Abstract
Keywords
Introduction
Hematopoietic stem-cell transplantation (HSCT) is a probable curative therapy used for various hematopoietic malignancies (leukemias, lymphomas, and myeloma) and several hematologic and immune disorders (e.g., hemophagocytic disorders, myelodysplasia, and innate immune defects) (1). Moreover, this can be done as autologous, allogeneic or syngeneic (2).
In autologous HSCT (AHSCT), HSCs can be collected from the Peripheral Blood Stem Cells (PBSCs) or the Bone Marrow (BM) (3, 4). Nowadays, PBSCs strategy due to the accelerated reconstitution has become a preferred source and the most widely used practical therapeutic approach compared to BM (5).
However, obtaining sufficient CD34+ cells for AHSCT persists as one of the challenges in PBSCs collection strategy. So, due to this reason, approximately 5% to 40% of patients intended for AHSCT are unable to achieve adequate CD34+ cells/kg and to define Poor Mobilizer (PM) (6, 7). PM patients require multiple mobilization attempts, and in this regard, their quality of life, engraftment (8), transplantation outcomes, and healthcare costs are affected by the PM as a major factor (9). Several clinical trials have previously investigated different stem cell mobilization strategies such as granulocyte-macrophage colony-stimulating factor (GM-CSF), G-CSF, and C-X-C chemokine receptor type 4 (CXCR4) inhibition with plerixafor or recovery from cytotoxic chemotherapy, to increase circulating of CD34+ hematopoietic stem and progenitor cells (10-12).
Melatonin, as a neurohormonal peptide produced by the pineal gland, can improve several physiological functions; for instance, the orientation of circadian rhythm, reproduction, mood and immune function (13).
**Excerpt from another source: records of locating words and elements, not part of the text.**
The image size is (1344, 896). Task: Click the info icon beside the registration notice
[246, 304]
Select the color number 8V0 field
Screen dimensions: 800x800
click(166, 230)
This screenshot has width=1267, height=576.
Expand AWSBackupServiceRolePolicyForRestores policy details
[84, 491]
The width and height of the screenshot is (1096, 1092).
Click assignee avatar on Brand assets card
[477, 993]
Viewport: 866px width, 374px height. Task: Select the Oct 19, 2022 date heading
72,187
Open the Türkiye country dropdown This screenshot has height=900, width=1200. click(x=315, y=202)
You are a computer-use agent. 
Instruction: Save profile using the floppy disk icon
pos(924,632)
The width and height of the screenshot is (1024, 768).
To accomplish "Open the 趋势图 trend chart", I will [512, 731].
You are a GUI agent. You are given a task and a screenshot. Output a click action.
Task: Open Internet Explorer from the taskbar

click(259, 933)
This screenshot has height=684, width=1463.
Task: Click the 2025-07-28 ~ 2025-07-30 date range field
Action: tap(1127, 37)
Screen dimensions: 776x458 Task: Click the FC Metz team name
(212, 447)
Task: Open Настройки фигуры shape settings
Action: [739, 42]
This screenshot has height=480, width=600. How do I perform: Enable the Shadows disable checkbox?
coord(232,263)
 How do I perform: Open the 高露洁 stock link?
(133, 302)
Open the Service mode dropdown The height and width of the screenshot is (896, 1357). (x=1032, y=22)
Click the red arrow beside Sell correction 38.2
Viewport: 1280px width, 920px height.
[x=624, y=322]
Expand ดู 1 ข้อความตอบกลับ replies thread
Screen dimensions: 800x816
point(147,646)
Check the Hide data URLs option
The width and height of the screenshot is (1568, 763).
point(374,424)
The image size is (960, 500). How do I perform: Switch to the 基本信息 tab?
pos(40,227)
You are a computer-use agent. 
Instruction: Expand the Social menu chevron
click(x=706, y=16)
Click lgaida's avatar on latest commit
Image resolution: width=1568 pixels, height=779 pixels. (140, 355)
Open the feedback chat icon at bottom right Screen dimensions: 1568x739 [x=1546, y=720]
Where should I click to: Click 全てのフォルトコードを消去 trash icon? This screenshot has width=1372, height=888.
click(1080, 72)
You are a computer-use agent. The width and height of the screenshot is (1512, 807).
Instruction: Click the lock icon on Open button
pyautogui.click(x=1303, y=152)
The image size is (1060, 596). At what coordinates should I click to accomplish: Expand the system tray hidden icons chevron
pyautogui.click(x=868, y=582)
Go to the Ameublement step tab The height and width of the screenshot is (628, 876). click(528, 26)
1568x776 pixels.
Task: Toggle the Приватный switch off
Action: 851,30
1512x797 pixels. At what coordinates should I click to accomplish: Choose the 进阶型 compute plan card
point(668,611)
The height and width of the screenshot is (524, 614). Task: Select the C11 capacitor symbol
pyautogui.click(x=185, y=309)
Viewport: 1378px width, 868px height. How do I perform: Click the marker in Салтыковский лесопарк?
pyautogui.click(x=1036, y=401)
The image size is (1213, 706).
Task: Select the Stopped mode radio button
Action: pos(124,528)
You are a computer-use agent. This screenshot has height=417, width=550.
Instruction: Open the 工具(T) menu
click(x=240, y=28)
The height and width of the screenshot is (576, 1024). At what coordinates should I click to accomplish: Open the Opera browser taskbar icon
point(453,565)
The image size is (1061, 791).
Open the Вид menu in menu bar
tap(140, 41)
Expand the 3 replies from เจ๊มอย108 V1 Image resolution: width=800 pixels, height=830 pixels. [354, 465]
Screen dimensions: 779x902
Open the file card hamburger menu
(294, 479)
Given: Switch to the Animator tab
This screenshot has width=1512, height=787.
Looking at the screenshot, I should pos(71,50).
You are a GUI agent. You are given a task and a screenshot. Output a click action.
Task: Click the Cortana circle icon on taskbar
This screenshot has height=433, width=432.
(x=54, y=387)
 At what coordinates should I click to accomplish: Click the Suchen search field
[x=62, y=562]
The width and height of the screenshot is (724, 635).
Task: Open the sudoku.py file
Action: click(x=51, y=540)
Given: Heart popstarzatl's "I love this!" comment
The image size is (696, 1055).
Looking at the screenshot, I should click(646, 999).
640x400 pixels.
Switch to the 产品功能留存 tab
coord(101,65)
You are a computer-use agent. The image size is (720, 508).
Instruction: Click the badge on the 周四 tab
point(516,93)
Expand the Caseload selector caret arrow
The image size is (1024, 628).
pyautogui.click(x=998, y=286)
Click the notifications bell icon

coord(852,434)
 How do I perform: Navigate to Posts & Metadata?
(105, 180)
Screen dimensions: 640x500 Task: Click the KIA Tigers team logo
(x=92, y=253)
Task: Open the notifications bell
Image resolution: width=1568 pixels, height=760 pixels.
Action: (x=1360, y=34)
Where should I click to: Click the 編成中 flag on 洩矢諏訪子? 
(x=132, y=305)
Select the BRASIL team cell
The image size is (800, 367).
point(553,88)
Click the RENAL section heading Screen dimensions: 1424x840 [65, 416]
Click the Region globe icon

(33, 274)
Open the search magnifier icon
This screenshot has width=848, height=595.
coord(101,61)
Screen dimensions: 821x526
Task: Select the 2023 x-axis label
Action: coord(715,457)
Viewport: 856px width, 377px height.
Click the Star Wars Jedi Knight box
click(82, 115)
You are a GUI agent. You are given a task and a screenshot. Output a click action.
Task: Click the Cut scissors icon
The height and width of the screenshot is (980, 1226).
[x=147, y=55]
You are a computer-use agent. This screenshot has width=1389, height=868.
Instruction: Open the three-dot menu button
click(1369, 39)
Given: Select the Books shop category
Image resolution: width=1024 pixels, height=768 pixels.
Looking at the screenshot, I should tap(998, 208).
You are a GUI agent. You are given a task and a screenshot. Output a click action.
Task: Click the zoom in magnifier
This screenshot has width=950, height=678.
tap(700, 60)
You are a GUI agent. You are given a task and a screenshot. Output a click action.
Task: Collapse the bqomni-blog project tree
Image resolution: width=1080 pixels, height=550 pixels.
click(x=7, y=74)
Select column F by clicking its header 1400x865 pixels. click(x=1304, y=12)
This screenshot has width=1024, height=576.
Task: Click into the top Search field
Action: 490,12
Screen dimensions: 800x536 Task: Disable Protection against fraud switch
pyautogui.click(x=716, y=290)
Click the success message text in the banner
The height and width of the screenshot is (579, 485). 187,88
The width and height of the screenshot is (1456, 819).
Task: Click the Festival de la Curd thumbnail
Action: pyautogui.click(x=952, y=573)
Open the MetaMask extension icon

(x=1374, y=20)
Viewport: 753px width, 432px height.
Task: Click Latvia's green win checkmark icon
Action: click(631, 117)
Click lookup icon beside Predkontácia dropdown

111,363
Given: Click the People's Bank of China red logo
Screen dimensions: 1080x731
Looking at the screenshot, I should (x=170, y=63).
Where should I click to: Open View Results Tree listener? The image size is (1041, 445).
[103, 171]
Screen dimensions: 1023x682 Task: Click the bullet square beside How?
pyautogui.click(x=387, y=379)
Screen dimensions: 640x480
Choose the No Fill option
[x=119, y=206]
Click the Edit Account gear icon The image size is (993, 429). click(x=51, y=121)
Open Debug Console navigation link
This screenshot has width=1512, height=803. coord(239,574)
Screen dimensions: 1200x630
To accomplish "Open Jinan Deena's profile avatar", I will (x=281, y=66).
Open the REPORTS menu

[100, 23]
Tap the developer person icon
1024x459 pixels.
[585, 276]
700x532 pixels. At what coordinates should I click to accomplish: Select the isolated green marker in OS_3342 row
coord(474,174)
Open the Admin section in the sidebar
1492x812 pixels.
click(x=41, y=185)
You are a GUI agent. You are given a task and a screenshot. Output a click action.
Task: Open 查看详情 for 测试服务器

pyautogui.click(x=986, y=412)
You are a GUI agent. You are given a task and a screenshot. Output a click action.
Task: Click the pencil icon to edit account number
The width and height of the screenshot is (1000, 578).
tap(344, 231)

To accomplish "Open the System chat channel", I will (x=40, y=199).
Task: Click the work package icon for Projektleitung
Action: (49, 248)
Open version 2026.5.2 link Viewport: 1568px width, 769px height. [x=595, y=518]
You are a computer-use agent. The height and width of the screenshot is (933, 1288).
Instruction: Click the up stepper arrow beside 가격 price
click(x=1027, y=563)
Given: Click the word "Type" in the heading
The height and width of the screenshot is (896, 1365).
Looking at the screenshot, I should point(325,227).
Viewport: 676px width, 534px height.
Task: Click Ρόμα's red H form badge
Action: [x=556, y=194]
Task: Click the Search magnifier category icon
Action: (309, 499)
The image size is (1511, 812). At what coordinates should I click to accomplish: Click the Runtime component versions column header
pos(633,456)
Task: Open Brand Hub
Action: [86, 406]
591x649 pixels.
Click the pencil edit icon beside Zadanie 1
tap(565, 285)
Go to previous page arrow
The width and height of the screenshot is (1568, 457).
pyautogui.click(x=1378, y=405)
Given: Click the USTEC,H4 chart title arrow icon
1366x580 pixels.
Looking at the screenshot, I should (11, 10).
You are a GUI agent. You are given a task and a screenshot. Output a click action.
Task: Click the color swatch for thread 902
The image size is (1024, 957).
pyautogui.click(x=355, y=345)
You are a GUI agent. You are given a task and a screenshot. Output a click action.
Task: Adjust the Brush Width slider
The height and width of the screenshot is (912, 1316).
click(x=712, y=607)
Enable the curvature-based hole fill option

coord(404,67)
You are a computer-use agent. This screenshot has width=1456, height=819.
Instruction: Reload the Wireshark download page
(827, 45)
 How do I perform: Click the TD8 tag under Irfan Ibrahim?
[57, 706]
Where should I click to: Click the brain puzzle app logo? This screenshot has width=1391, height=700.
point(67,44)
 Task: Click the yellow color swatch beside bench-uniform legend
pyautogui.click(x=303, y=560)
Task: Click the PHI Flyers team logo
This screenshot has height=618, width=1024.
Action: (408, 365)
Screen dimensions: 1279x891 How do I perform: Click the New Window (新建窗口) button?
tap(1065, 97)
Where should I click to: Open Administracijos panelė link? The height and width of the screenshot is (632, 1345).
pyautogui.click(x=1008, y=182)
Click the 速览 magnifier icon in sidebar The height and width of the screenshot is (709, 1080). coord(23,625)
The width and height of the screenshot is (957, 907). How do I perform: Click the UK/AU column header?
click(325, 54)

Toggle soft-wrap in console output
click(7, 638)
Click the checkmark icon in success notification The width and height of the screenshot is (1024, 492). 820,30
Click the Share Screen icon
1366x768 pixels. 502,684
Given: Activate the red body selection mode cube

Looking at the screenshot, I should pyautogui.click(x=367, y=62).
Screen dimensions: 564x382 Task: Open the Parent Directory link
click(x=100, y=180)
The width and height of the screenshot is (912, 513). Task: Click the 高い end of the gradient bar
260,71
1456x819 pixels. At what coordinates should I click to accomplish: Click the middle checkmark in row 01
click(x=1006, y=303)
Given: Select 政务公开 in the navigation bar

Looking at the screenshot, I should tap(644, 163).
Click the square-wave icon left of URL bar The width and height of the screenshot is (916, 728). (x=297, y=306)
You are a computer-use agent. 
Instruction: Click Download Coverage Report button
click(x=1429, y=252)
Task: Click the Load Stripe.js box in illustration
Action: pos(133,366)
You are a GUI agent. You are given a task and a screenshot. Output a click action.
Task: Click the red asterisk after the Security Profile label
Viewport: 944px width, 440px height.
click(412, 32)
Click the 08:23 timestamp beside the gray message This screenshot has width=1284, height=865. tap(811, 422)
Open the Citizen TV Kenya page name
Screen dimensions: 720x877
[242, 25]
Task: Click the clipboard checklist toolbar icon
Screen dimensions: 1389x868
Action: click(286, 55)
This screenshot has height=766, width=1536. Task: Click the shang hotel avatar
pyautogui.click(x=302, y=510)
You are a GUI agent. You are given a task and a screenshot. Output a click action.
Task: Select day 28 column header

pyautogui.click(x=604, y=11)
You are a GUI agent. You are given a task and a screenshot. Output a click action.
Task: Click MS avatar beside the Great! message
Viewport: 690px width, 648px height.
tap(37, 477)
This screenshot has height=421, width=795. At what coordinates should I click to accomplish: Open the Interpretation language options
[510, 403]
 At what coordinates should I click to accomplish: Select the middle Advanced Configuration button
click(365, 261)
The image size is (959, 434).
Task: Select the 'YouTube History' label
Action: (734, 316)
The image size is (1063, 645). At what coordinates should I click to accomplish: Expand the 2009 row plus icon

In addition, it has anti-inflammatory (14) and anti-oxidative properties (15). As well, melatonin plays regulatory roles in the differentiation, proliferation, and migration of stem cells such as Neural Stem Cells (NSCs) (16), Hemopoietic Stem Cells (17), Spermatogonial Stem Cells (18), Embryonic Stem Cells (14,19) and Pluripotent Stem Cells (iPSC) (20). In-vivo and in-vitro studies have reported that melatonin, as the regulator of interleukin 4, can induce the release of endogenous GM-CSF by adherent stromal cells stimulation (13). Moreover, this agent has a hematopoietic rescue effect as well as some antitumoral and immune-enhancing properties due to acting in an endocrine-cytokine mechanism (21).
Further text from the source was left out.